Затем он посмотрел на меня многозначительно и замолчал.
Я тоже молчал и с недовольной миной отстукивал пальцами дробь по жестяному прилавочку киоска.
Наконец милиционер не выдержал и спросил:
— Чего тебе нужно-то?
— Пластинку, вернее, все пластинки, которые там есть.
— Ну, — он сдвинул белесые брови и, немного поразмыслив, продолжил: — погоди тут, я сейчас. Тут стой, слышь?
Воровато оглядевшись по сторонам и убедившись в отсутствии подозрительных лиц, он моментально исчез в кустах.
Я не могу отказать, когда меня так просят. Ожидая его возвращения, я развлекал себя научным экспериментом по соединению своего организма с оставшимися пирожками, экспериментом рискованным и с совершенно непредсказуемым результатом.
Мимо меня прошел человек в форме железнодорожника и ни с того, ни с сего спросил:
— Гомнюка ждешь?
Я не расслышал, о чем он спросил, и потому не ответил, а только стыдливо пожал плечами.
Младший сержант появился минут через пятнадцать с такой довольной физиономией, как будто за это время успел стать старшим. Он подбежал ко мне, хлопнул меня по плечу (кажется, это у него вошло в привычку) и как величайшую радость сообщил:
— Уже идет. Она. Все нормально.
Продавщица оказалась совсем молоденькой девушкой с льняными волосами и такими необъятными формами, каких мне в своей жизни видеть еще не приходилось. Пока она приближалась, тяжело дыша и переваливаясь, сержант смотрел на нее с откровенным восторгом, как на необыкновенное чудо природы. Мне даже стало завидно.
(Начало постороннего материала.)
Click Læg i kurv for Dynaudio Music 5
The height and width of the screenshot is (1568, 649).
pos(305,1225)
Мне тоже захотелось толстую девушку, не его, конечно, а свою собственную, ведь у меня по большому счету и худой-то не было…
Девушка открыла ларек и подала мне пластинку, даже не взглянув ни на нее, ни на меня.
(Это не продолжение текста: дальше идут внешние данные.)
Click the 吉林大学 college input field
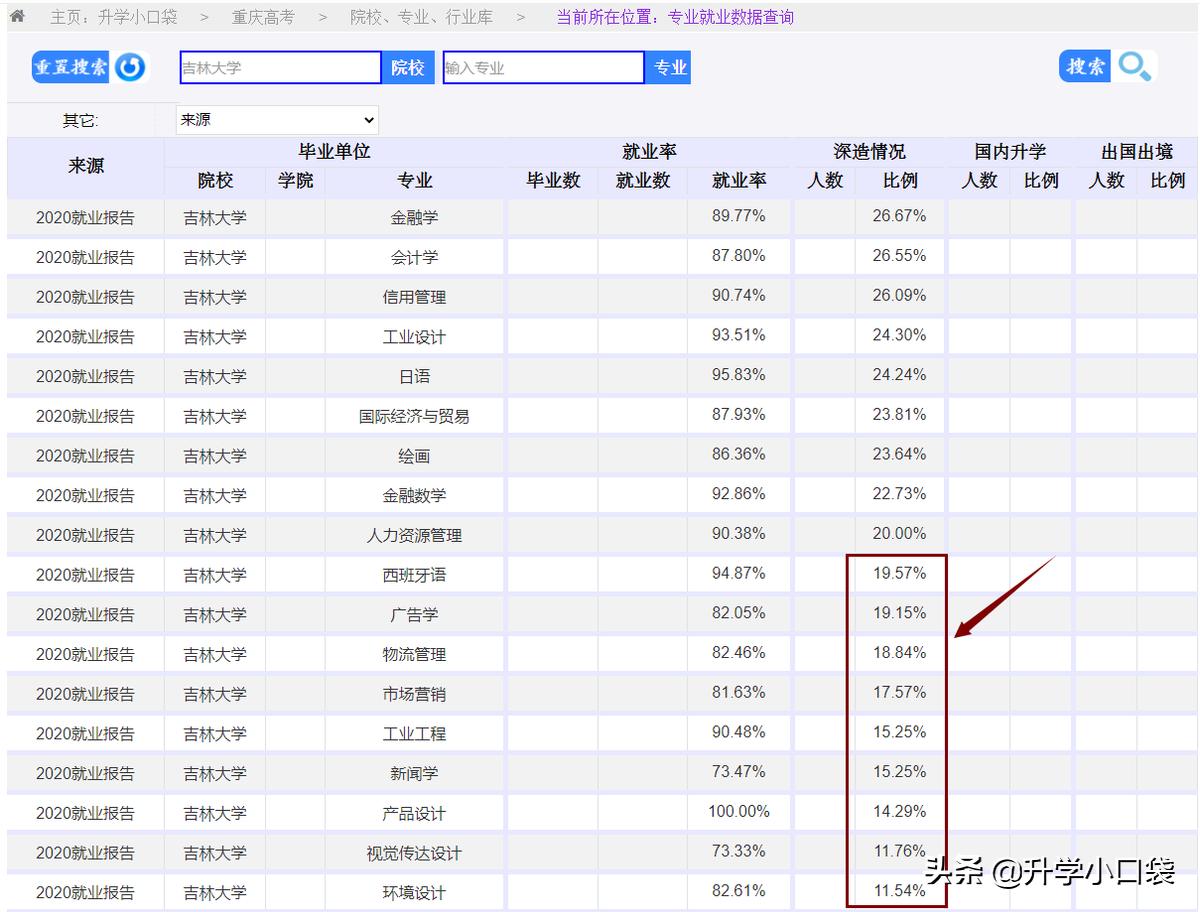The height and width of the screenshot is (912, 1200). [x=280, y=67]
— А еще есть? — с надеждой спросил я.
На что девушка, отсыпав сдачу мне в ладонь, прыснула со смеху, показав белоснежные ровные зубы и, продолжая смотреть на своего сержантика, покачала головой.
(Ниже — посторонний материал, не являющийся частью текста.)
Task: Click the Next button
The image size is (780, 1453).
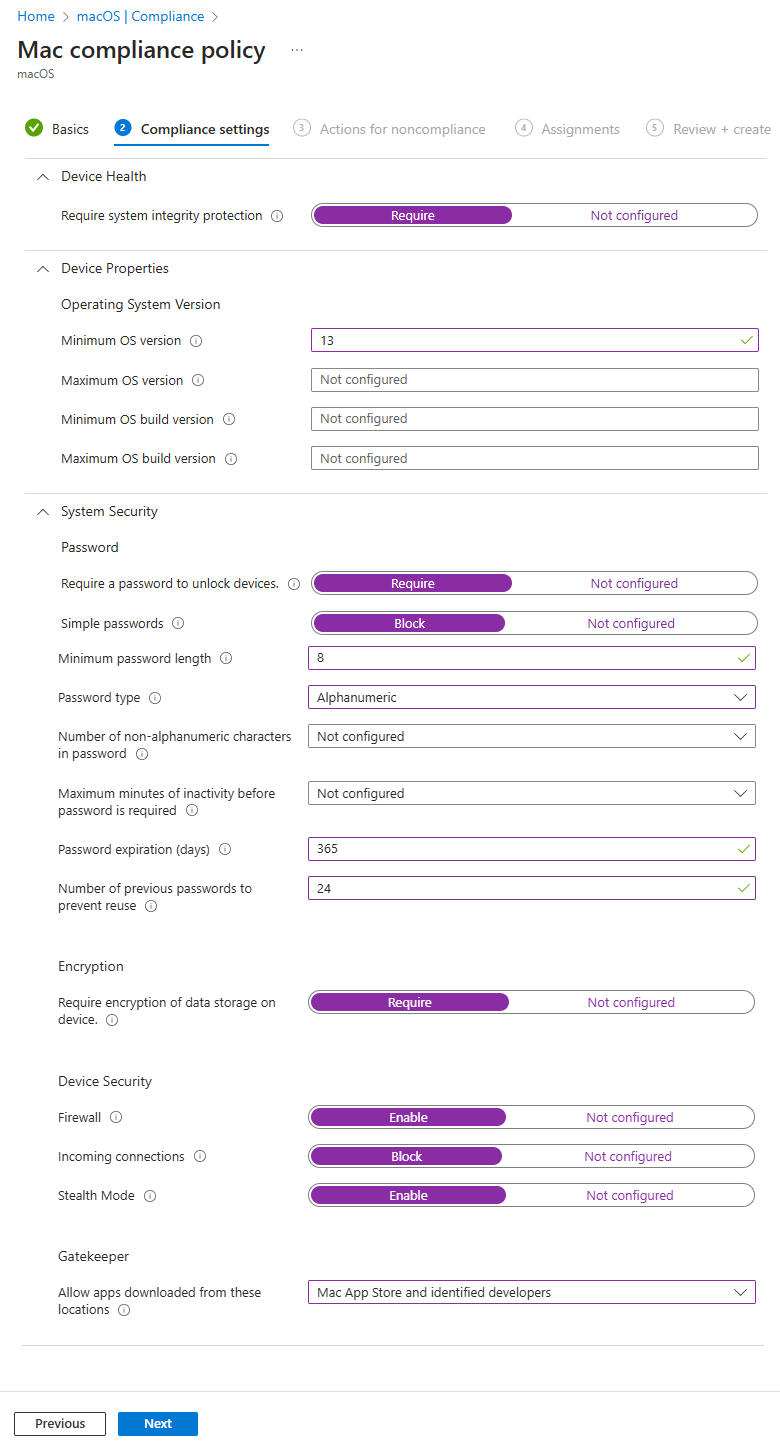Action: click(x=157, y=1423)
Я понял, что здесь мне искать больше нечего, и отправился снова на рынок. Я почувствовал невероятный легкий, свежий и невозможно приятный запах, принюхиваясь как ищейка, я отправился на поиски его источника и набрел на цветочные ряды.
Совсем недавно я искал цветы в Москве. Купить цветы к 8 Марта было почти невозможно. Даже паршивые полузасохшие мимозы расхватывали моментально. Я специально ездил на Центральный рынок и купил шесть гиацинтов (по три маме и бабушке) по рублю за штуку.
Здесь же цветы лежали огромными кучами, почти скрывая продавцов. Я приценился и обомлел — тюльпаны по 5 копеек, нарциссы по две, и гиацинты всевозможных расцветок по 10 копеек штучка. Заметив мое удивление, продавщица поспешила сбросить цену: «если возьмешь десяток — продам по восемь»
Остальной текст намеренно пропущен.